Corrupt Documents

Hi there,

Nearly all the Documents I am creating with Aspose.Words are corrupt according to MS Word 2007. I’ve attached a screenshot of the error message Word is providing (corrupt.png).

I don’t encounter any exceptions from Aspose.Words when I call Document.Save(), and the “corrupt” document (corrupt.docx) can be opened in Aspose.Words, again without any errors.

Are you able to look at this document (which was created with Aspose.Words) and tell me why MS Word is claiming it is corrupt?

Hi Alex,

Thanks for your inquiry. Could you please attach the complete source code you used to generate this document here for testing? I will investigate the issue on my side and provide you more information.

Best regards,

That will take a hell of a lot longer than just opening the document and inspecting its contents. Can you please investigate the previously attached Documents’ structure and explain why Aspose.Words will happily open and save the Document while MS Word will not? Thank you.

Hi Alex,

Thanks for your inquiry.

Aspose.Words throws Aspose.Words.FileCorruptedException during document load, when the document appears to be corrupted and impossible to load. In case Aspose.Words encounters a problem that can be resolved upon loading a document, it recovers a document silently and does not throw any exceptions. Re-saving such documents back to the disk using Aspose.Words might resolve your issues. If we can help you with anything else, please feel free to ask.

Best regards,

awais.hafeez:
Re-saving such documents back to the disk using Aspose.Words might resolve your issues. If we can help you with anything else, please feel free to ask.

---+---

Stated exercise a -> Duplicate the records from their very first line through the line containing "Looking at the screenshot, I should [1150, 506].", with both of those lines included.

Text and item location entries ->

---+---

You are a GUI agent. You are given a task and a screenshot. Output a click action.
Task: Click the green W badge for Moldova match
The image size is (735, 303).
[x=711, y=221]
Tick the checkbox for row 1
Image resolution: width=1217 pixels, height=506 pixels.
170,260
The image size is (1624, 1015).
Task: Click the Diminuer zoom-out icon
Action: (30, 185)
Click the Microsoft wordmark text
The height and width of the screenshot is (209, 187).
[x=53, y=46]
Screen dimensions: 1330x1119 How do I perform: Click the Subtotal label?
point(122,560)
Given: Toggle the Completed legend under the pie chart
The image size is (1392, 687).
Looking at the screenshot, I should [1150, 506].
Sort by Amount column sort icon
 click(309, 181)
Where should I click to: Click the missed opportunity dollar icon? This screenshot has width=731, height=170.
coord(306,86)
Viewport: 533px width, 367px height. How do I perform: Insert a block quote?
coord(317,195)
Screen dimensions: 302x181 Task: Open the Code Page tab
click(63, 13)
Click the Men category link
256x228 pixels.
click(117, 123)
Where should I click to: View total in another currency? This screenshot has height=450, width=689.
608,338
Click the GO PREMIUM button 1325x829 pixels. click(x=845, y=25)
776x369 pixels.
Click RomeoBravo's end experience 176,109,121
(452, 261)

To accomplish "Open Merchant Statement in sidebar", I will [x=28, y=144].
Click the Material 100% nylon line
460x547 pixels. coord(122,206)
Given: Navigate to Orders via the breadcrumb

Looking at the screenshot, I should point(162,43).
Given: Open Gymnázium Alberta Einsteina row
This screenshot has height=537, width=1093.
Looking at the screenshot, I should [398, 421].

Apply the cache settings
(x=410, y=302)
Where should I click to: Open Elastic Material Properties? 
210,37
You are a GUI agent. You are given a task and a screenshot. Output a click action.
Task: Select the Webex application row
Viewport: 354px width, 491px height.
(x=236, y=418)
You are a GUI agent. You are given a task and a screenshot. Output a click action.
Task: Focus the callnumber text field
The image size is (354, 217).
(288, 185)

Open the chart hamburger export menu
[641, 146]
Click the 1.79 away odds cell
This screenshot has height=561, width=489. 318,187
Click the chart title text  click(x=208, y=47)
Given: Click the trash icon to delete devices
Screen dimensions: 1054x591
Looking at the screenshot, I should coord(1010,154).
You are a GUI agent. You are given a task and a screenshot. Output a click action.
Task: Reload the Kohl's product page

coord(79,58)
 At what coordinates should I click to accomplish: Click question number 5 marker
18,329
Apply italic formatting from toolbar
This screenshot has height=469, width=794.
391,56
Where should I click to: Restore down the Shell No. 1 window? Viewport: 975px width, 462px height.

---+---

Stated exercise b -> Set down the entire forum thread on corrupt documents word for word.

Written answer a ->
You are a GUI agent. You are given a task and a screenshot. Output a click action.
Task: Click the green W badge for Moldova match
The image size is (735, 303).
[x=711, y=221]
Tick the checkbox for row 1
Image resolution: width=1217 pixels, height=506 pixels.
170,260
The image size is (1624, 1015).
Task: Click the Diminuer zoom-out icon
Action: (30, 185)
Click the Microsoft wordmark text
The height and width of the screenshot is (209, 187).
[x=53, y=46]
Screen dimensions: 1330x1119 How do I perform: Click the Subtotal label?
point(122,560)
Given: Toggle the Completed legend under the pie chart
The image size is (1392, 687).
Looking at the screenshot, I should [1150, 506].

Written answer b ->
Corrupt Documents

Hi there,

Nearly all the Documents I am creating with Aspose.Words are corrupt according to MS Word 2007. I’ve attached a screenshot of the error message Word is providing (corrupt.png).

I don’t encounter any exceptions from Aspose.Words when I call Document.Save(), and the “corrupt” document (corrupt.docx) can be opened in Aspose.Words, again without any errors.

Are you able to look at this document (which was created with Aspose.Words) and tell me why MS Word is claiming it is corrupt?

Hi Alex,

Thanks for your inquiry. Could you please attach the complete source code you used to generate this document here for testing? I will investigate the issue on my side and provide you more information.

Best regards,

That will take a hell of a lot longer than just opening the document and inspecting its contents. Can you please investigate the previously attached Documents’ structure and explain why Aspose.Words will happily open and save the Document while MS Word will not? Thank you.

Hi Alex,

Thanks for your inquiry.

Aspose.Words throws Aspose.Words.FileCorruptedException during document load, when the document appears to be corrupted and impossible to load. In case Aspose.Words encounters a problem that can be resolved upon loading a document, it recovers a document silently and does not throw any exceptions. Re-saving such documents back to the disk using Aspose.Words might resolve your issues. If we can help you with anything else, please feel free to ask.

Best regards,

awais.hafeez:
Re-saving such documents back to the disk using Aspose.Words might resolve your issues. If we can help you with anything else, please feel free to ask.